Extreme poverty as many can’t afford health care
Nine-year-old Wazhma lives with her family in a village on the outskirts of Kabul, where many have lost their jobs and parents are going without meals to feed their children.
Wazhma became sick with a high fever and cough that left her struggling to breathe.
Her parents tried home remedies but they didn’t work. They knew she needed to go to the hospital but they couldn’t afford it. Wazhma’s father Samir had to ask a friend for a loan.
“If he had not given us the money, I am not sure if Wazhma would have survived. She was struggling to breathe, it was frightening,” Samir elaborated on the situation.
“It is because of the freezing temperatures and people here unable to heat their homes.
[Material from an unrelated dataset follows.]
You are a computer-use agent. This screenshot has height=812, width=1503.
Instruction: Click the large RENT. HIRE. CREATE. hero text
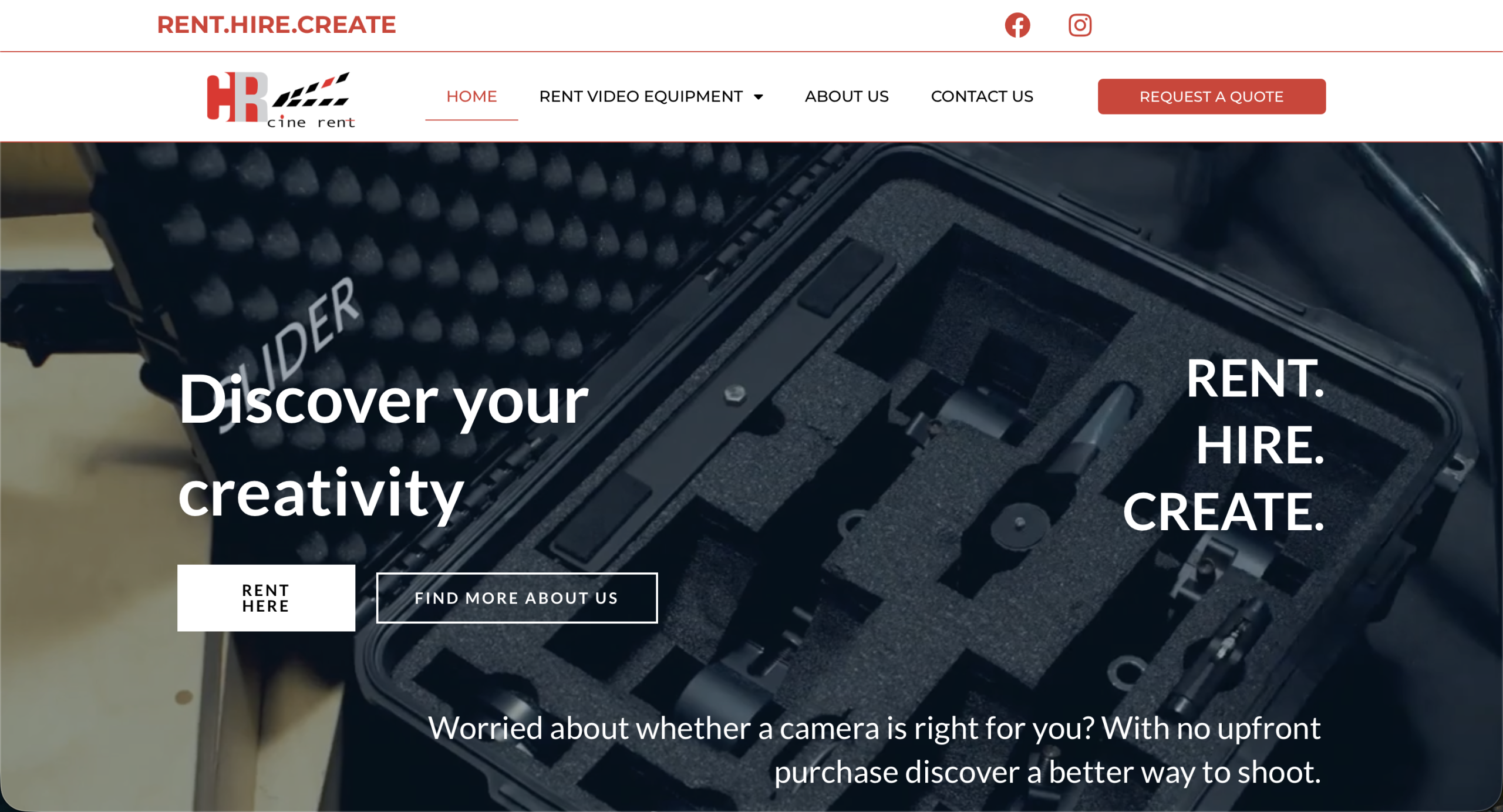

Many children here are cold for most of the day and as a result, become very sick.”
At the hospital, Wazhma needed oxygen to help her breathe but doctors said they could only give it to her for 30 minutes because they were so low on oxygen cylinders.
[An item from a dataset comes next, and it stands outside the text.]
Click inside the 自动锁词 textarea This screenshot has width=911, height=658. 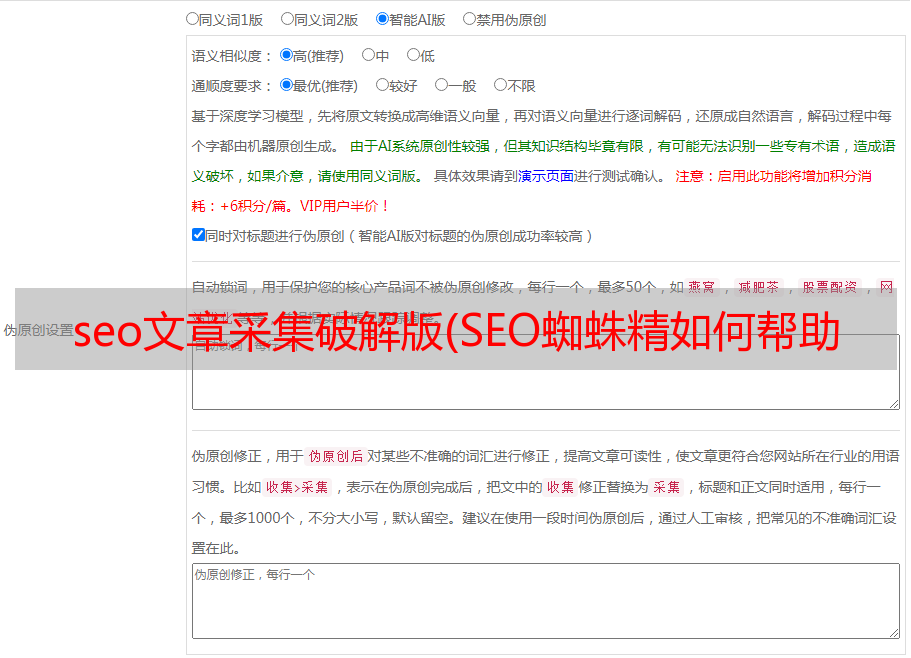tap(546, 372)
Doctors were treating up to three children crowded onto one bed.
“I felt very ill, I was sleeping a lot and moving hurt my body. I felt hot and tired. I was scared when I was at the hospital. I found it hard to breathe,” Wazhma explained.
With medicine and the limited oxygen that was eventually rendered available, Wazhma eventually made a recovery, but many children in Afghanistan don’t have that chance.
Pneumonia at the pinnacle of health care woes
Before the latest crisis, in Afghanistan pneumonia was responsible for more than one in five deaths of children under five and globally kills more young children than any other disease.
Save the Children’s mobile health clinics travel to remote areas to provide vital healthcare.
Dr. Sadat, the Team Leader of a mobile health clinic said, “Pneumonia cases are increasing daily and the number of patients coming to our clinics has shot up by two or three times.”
“They have nowhere else to go. It’s much worse than last year.”
“Sometimes there are hundreds of mothers and children waiting who can’t afford the food and heat they need to stay healthy. Malnutrition and pneumonia are a deadly combination.”
“Children with severe pneumonia have a serious cough and their chest rises and falls rapidly as they struggle to breathe. Their faces change as they swell and darken.”
“Daily, we send several children straight to hospital for oxygen and emergency treatment.”
“Recently, a baby did not survive. I called his mother to check up on him and she said that he had unfortunately passed away. It is the worst feeling imaginable.”
Doctors overwhelmed by surge in infections
“Often we can’t treat everyone, we are overwhelmed. We need more equipment like pulse oximeters and nebulisers. And we can only be in one place at a time.”
“There are many more sick families. I lie awake at night thinking of those we can’t reach.”
The economic freefall threatens to leave more than 95% of the population living in poverty. Save the Children found that cost was the biggest single barrier to healthcare.
Clinics countrywide were forced to close as wages for health workers have dried up.
Save the Children said that crumbling health services is a direct impact of global asset freezes and suspended development aid, both of which are choking the healthcare system.
When sick children need treatment all they find is closed doors and empty pharmacies. The aid agency is calling on the international community to unlock vital funding.
In 2021, Save the Children’s mobile health clinics in Afghanistan conducted nearly 375,000 check-ups and treated more than 12,000 children for malnutrition countrywide.
The aid agency is therefore distributing cash, winter clothes and fuel to families in some of the hardest-hit areas in order to help them stay warm and fed through the bitter winter.